Lafarge conteste sa mise en examen pour complicité de crimes contre l’humanité
Depuis 2018, l’entreprise Lafarge, désormais filiale d'Holcim, est mise en examen pour « financement d’entreprise terroriste » et « mise en danger de la vie d’autrui » et pour « complicité de crimes contre l’humanité », depuis le pourvoi en Cassation en mai 2022.
Les accusations portent sur des allégations selon lesquelles le groupe aurait versé plusieurs millions d’euros en 2013 et 2014 à des groupes jihadistes, via sa filiale syrienne Lafarge Cement Syria (LCS), dont l’État islamique (EI), ainsi qu’à des intermédiaires, dans le but de maintenir l’activité d’une cimenterie en Syrie à Jalabiya, alors que le pays était en pleine guerre civile.

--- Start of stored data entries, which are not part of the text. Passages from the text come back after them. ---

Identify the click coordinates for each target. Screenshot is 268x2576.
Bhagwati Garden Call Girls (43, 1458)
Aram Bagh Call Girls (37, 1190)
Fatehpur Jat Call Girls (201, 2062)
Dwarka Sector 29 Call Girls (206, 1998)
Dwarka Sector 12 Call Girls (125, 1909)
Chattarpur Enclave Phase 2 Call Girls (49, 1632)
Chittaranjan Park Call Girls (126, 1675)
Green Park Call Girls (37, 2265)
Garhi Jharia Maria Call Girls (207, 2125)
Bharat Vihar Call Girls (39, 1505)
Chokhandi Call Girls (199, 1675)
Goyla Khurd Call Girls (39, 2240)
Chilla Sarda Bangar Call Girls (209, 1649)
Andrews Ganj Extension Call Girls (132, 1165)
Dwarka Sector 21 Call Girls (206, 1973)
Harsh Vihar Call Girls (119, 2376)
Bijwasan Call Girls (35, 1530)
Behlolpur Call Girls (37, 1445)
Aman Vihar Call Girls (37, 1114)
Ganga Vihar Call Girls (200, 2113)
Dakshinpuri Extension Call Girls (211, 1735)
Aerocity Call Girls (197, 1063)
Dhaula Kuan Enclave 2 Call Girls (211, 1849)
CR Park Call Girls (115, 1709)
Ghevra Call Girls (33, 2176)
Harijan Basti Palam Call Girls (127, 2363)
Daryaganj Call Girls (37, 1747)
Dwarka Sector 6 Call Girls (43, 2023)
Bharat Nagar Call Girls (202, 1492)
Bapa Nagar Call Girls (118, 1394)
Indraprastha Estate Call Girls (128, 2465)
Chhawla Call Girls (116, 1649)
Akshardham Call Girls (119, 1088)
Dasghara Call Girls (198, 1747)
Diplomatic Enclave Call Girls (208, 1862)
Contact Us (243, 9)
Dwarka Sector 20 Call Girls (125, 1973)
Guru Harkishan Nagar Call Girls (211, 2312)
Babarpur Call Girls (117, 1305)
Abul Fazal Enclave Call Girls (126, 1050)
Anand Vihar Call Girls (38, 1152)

Dans ce contexte, Lafarge avait choisi de maintenir ses salariés syriens sur le site jusqu'en septembre 2014, tandis que ses employés étrangers avaient été évacués dès 2012.
Les salariés syriens étaient exposés au risque d'extorsion et d'enlèvement
L'une des principales questions soulevées lors de cette affaire concerne l'applicabilité du droit du travail français pour les salariés employés en Syrie par une sous-filiale de droit syrien, détenue à plus de 98 % par la société-mère française. Le rapporteur de l'affaire a rappelé que « les salariés syriens avaient été exposés au risque d'extorsion et d'enlèvement ».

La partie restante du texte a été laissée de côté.